## Source excerpt
This study provides the first comprehensive study of the joint environmental and economic effects of the EU ETS. The study evaluates the first ten years of the EU ETS, from 2005 to 2015 (2005-12 for carbon emissions) and provides the first European-wide analysis of the effects on carbon emissions as well as on firm performance, as measured by revenues, assets, profits and employment. Using matching techniques and a difference-in-difference estimation allows for the causal estimation of the EU ETS effects.

The empirical analysis relies on a quasi-experimental setting where the identification of the causal effect exploits sector-specific capacity thresholds that determine inclusion in the EU ETS. The EU ETS only covers installations above a certain threshold of production capacity while installations below this threshold are not regulated. In order to evaluate the impact of being regulated under the EU ETS, the analysis can thus compare installations above the threshold with similar installations just below the threshold. Similarly, firms owning at least one installation above the threshold might be very close (in terms of turnover, number of employees, and so on) to unregulated firms owning only installations below the threshold. It is thus possible to compare regulated firms with unregulated firms, located in the same country, operating in the same sector and having similar characteristics, and use this set of firms as a control group. The regulated and unregulated entities are matched based on characteristics in the years before the introduction of the EU ETS. The matching is then combined with a difference-in-difference estimation, which compares regulated and unregulated entities before and after the introduction of the EU ETS. This approach allows to control for confounding factors which affect both regulated and unregulated installations as well as for unobserved heterogeneity.

## Data section
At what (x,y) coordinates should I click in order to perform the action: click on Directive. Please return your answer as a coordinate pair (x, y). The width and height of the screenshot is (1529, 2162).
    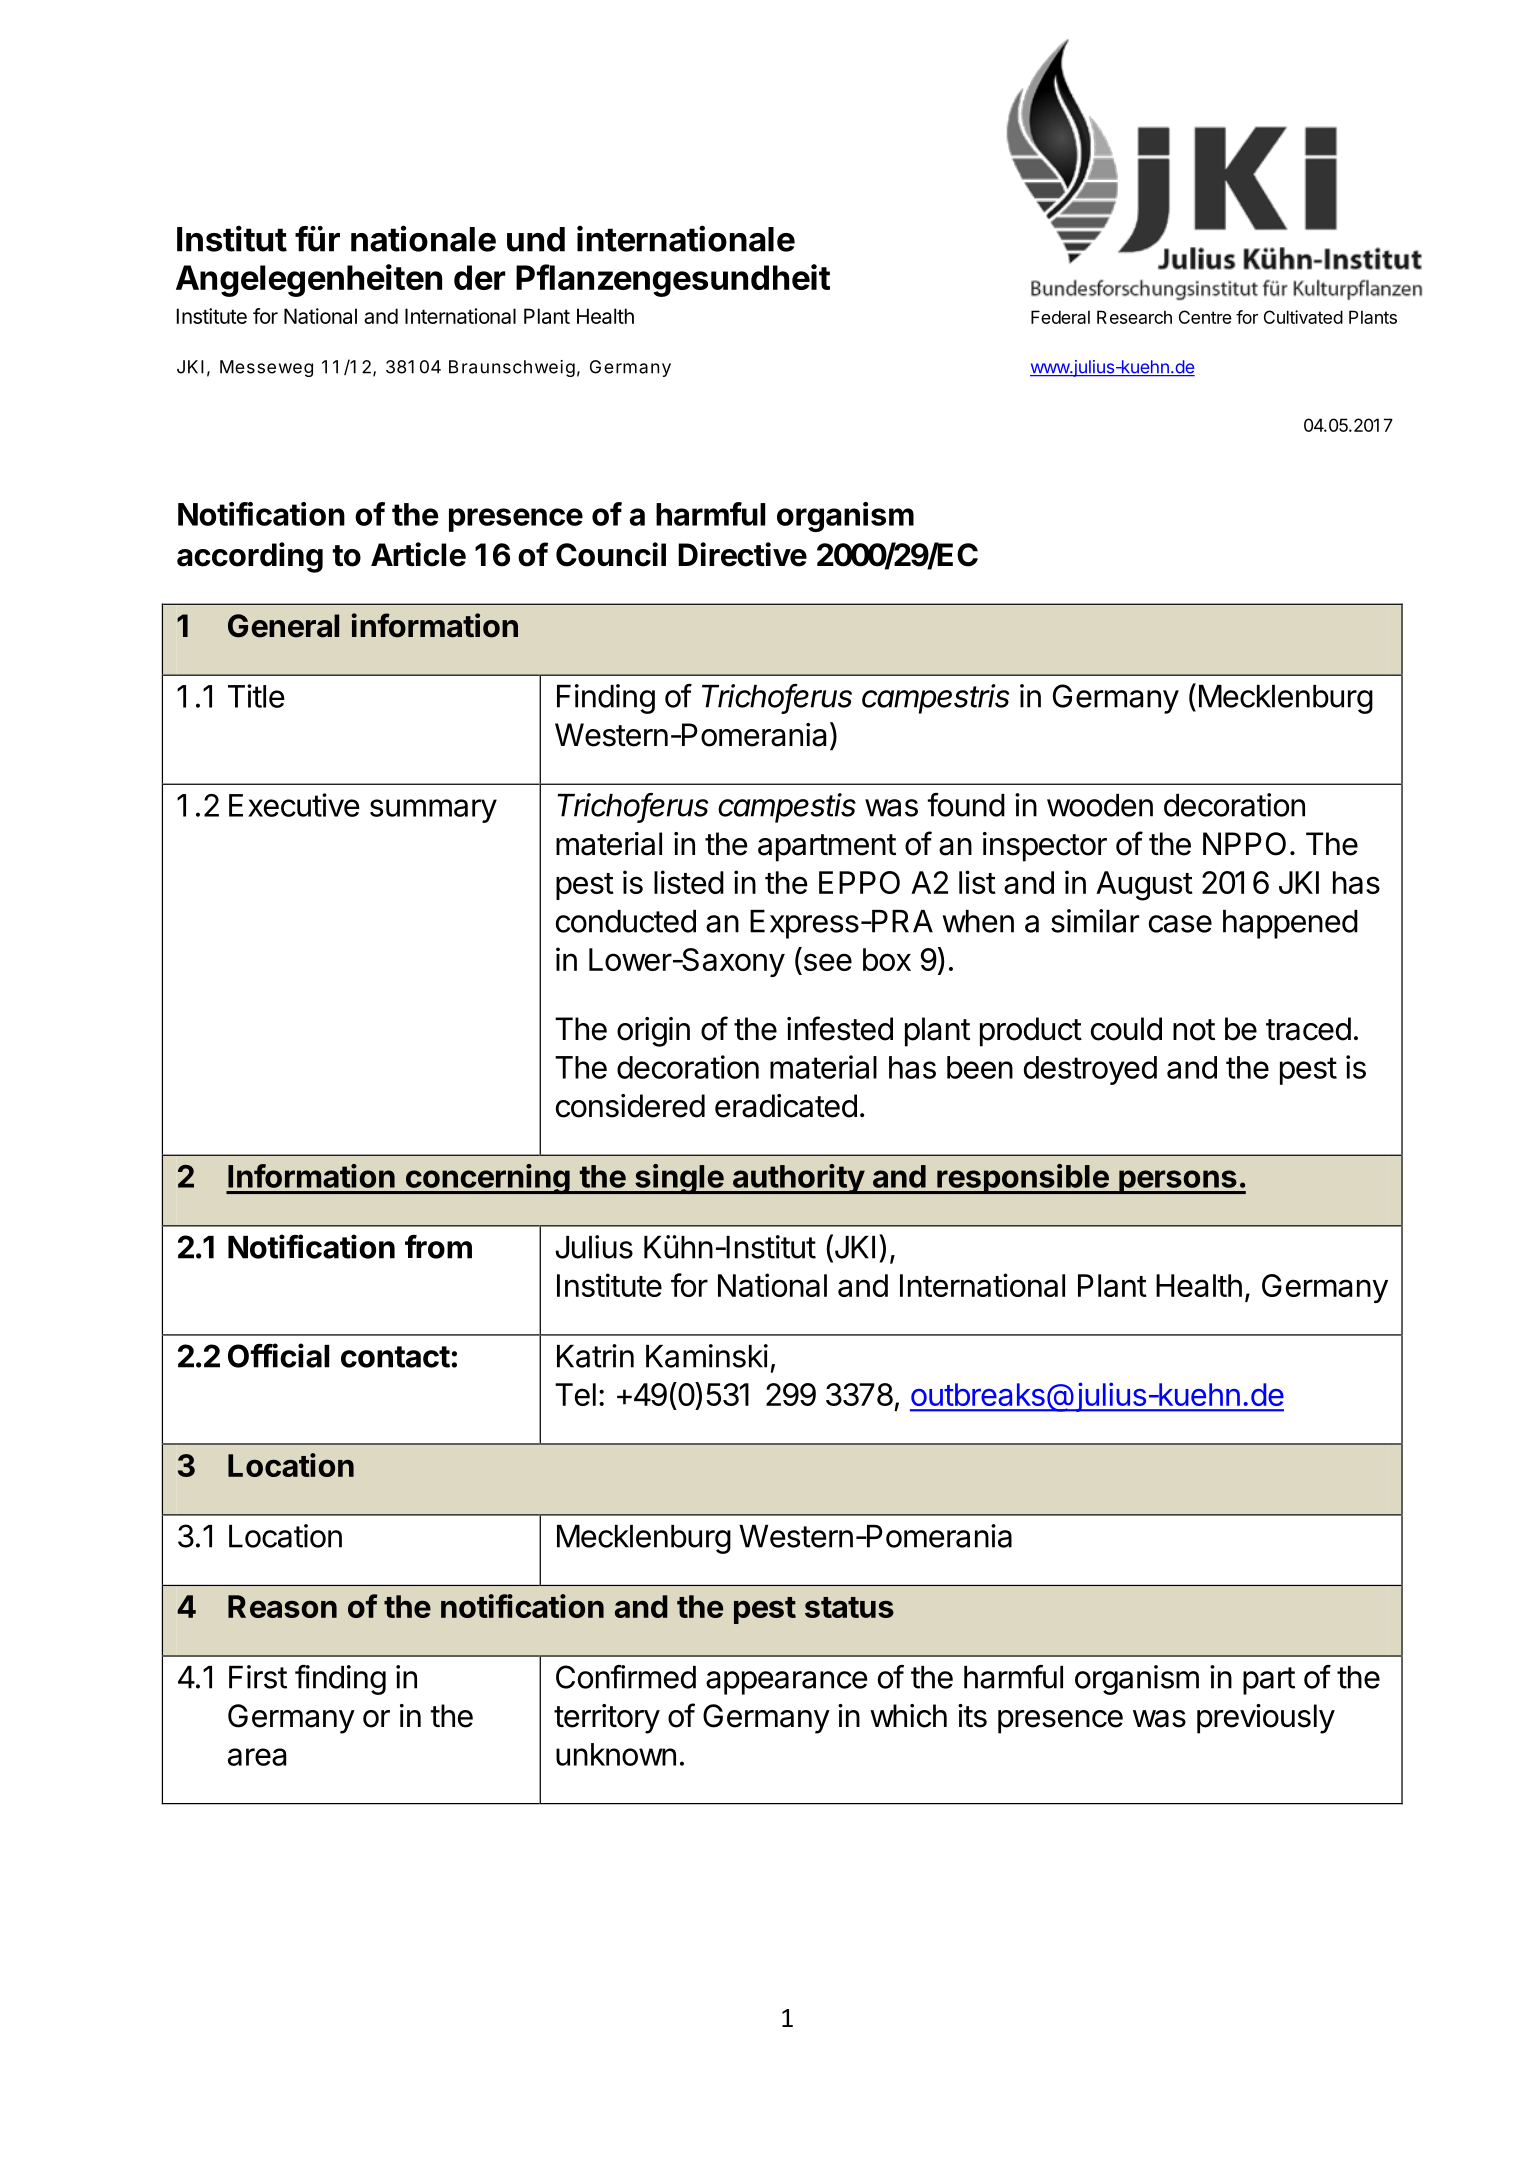
    Looking at the image, I should click on (742, 554).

## What you will do
1 – Decide whether each statement agrees with the EU ETS excerpt, answering yes or no and quoting the deciding words: (a) The study measures carbon emissions effects over 2005 to 2015. (b) Installations below the production capacity threshold are not regulated by the EU ETS. (c) Regulated and unregulated entities are matched on characteristics from the years after the EU ETS was introduced.
2 – Quote the stretch of the EU ETS excerpt from "This study provides" through "EU ETS effects.".
The listing was drawn from a separate source.

## Answer set
1 –
(a) No: "(2005-12 for carbon emissions)"
(b) Yes: "installations below this threshold are not regulated"
(c) No: "matched based on characteristics in the years before the introduction of the EU ETS"

2 –
This study provides the first comprehensive study of the joint environmental and economic effects of the EU ETS. The study evaluates the first ten years of the EU ETS, from 2005 to 2015 (2005-12 for carbon emissions) and provides the first European-wide analysis of the effects on carbon emissions as well as on firm performance, as measured by revenues, assets, profits and employment. Using matching techniques and a difference-in-difference estimation allows for the causal estimation of the EU ETS effects.